**TEXTE À LIRE:**
========================

« Monsieur le président, je suis face à vous mais je ne suis plus là. Je suis empaillée, je suis morte à l’intérieur », commence Anita, mère d’un enfant victime de la guerre de la drogue à Marseille.
« Et je vous remercie de ne plus dire règlement de compte mais assassinat. Mon fils a été assassiné », insiste-t-elle. Face à elle, Emmanuel Macron écoute, prend des notes, le visage grave.
Dans cette petite salle de la cité des Campanules, où des habitants ont réussi à faire fuir des dealers en début d’année, une poignée de femmes racontent la perte d’un proche dans ces violences liées au trafic de drogue qui ont déjà fait 23 morts cette année dans la deuxième ville de France. Anita a le nom de son fils accroché autour du cou, en grosses lettres capitales dorées. Karima Meziene, elle, a perdu un frère. Pour Laetitia Linon, c’est un neveu, d’à peine 14 ans.
« Je vais vous raconter les larmes de sang qu’on pleure. Ma mère a Alzheimer et tous les jours je dois lui dire que son fils a été assassiné. Mon frère a été assassiné en 2016. J’ai vu un juge d’instruction en 2022. Et je suis avocate. Il y a eu un non-lieu. Je veux plus jamais qu’on m’oppose le secret de l’instruction. On a le droit à la vérité », lance Karima Meziene, membre du collectif des familles, créé en 2020 à Marseille.
Personne, ni le Garde des Sceaux Éric Dupond-Moretti, ni le ministre de l’Intérieur Gérald Darmanin, ni le maire de Marseille Benoît Payan, n’ose toucher aux plantureux plateaux de pâtisseries orientales disposées sur des tables basses.
« Tatie, ça a tiré quand on jouait au foot »
Puis Laetitia Linon raconte la mort de son neveu Rayanne, 14 ans, en août 2021, cité des Marronniers.
« Ensuite on a été menacé par le réseau qui a tué Rayanne ». Elle serre très fort son éventail : « Deux ans après je n’y crois plus, malheureusement ça arrivera encore. J’ai encore reçu des vidéos cette nuit de petits de 10 ans et 17 ans, ‘‘Tatie, ça a tiré quand on jouait au foot’’ ».
« Et sur Internet, le droit à l’image n’existe pas, les images des assassinats tournent en boucle », embraye une autre. « Il faut se réveiller, il faut que ça cesse ».

========================

**LIGNES DE DONNÉES:**
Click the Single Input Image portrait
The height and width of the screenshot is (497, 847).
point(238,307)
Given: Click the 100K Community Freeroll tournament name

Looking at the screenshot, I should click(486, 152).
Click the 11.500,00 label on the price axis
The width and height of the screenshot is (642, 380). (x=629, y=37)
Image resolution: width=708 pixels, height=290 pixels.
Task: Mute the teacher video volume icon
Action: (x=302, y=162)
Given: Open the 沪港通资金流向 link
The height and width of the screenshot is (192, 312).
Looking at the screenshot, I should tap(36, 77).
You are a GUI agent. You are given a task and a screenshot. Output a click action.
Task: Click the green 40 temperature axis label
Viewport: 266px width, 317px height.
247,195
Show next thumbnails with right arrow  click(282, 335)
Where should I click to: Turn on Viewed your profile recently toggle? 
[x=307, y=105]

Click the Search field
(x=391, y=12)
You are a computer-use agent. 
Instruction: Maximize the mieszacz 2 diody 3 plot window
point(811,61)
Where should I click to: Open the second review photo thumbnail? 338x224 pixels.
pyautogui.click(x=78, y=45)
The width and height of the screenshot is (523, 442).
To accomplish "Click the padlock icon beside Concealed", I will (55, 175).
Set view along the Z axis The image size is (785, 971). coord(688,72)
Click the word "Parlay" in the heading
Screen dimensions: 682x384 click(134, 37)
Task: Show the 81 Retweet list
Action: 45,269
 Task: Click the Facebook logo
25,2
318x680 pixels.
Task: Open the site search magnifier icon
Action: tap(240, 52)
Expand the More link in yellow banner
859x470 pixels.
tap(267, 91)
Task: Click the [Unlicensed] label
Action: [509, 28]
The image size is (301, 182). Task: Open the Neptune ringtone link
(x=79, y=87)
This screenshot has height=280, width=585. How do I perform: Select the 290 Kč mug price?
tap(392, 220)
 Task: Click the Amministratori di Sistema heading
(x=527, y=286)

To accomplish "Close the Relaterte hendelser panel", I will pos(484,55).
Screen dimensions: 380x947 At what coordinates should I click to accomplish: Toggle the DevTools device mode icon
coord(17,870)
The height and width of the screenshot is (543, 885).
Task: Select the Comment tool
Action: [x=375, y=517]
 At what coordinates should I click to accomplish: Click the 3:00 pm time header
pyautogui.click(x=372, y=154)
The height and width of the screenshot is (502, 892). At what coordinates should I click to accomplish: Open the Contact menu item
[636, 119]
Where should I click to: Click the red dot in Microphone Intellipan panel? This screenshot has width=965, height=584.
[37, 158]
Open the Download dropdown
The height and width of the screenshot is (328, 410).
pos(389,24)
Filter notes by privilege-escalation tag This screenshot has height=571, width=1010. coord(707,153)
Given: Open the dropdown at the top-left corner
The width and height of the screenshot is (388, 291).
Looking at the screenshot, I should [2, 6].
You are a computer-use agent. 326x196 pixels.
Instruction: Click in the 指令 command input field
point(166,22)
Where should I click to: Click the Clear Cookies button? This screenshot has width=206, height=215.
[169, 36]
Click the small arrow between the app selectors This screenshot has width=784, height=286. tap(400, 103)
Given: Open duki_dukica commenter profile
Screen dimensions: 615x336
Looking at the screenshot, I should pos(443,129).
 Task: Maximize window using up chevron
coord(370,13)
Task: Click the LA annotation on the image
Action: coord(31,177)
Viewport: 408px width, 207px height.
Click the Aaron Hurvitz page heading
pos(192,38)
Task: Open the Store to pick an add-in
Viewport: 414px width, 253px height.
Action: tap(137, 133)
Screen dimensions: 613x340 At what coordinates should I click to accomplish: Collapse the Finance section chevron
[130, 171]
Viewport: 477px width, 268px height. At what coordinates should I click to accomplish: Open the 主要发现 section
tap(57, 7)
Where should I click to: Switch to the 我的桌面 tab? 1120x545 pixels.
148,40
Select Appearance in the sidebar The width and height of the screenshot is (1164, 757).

========================

**TÂCHES À RÉALISER:**
1 - Selon l'article sur les familles de victimes à Marseille, combien de morts les violences liées au trafic de drogue ont-elles déjà fait cette année dans la ville ?
2 - Restituez sous forme de tableau Markdown à deux colonnes, « N° » et « Contenu », les lignes des enregistrements allant de celle qui contient « Filter notes by » jusqu'à la fin des enregistrements, ces deux bornes incluses. Omettez les lignes vides.

**RÉPONSES PAR TÂCHE:**
1 - 23 morts.

2 -
| N° | Contenu |
|---|---|
| 1 | Filter notes by privilege-escalation tag This screenshot has height=571, width=1010. coord(707,153) |
| 2 | Given: Open the dropdown at the top-left corner |
| 3 | The width and height of the screenshot is (388, 291). |
| 4 | Looking at the screenshot, I should [2, 6]. |
| 5 | You are a computer-use agent. 326x196 pixels. |
| 6 | Instruction: Click in the 指令 command input field |
| 7 | point(166,22) |
| 8 | Where should I click to: Click the Clear Cookies button? This screenshot has width=206, height=215. |
| 9 | [169, 36] |
| 10 | Click the small arrow between the app selectors This screenshot has width=784, height=286. tap(400, 103) |
| 11 | Given: Open duki_dukica commenter profile |
| 12 | Screen dimensions: 615x336 |
| 13 | Looking at the screenshot, I should pos(443,129). |
| 14 |  Task: Maximize window using up chevron |
| 15 | coord(370,13) |
| 16 | Task: Click the LA annotation on the image |
| 17 | Action: coord(31,177) |
| 18 | Viewport: 408px width, 207px height. |
| 19 | Click the Aaron Hurvitz page heading |
| 20 | pos(192,38) |
| 21 | Task: Open the Store to pick an add-in |
| 22 | Viewport: 414px width, 253px height. |
| 23 | Action: tap(137, 133) |
| 24 | Screen dimensions: 613x340 At what coordinates should I click to accomplish: Collapse the Finance section chevron |
| 25 | [130, 171] |
| 26 | Viewport: 477px width, 268px height. At what coordinates should I click to accomplish: Open the 主要发现 section |
| 27 | tap(57, 7) |
| 28 | Where should I click to: Switch to the 我的桌面 tab? 1120x545 pixels. |
| 29 | 148,40 |
| 30 | Select Appearance in the sidebar The width and height of the screenshot is (1164, 757). |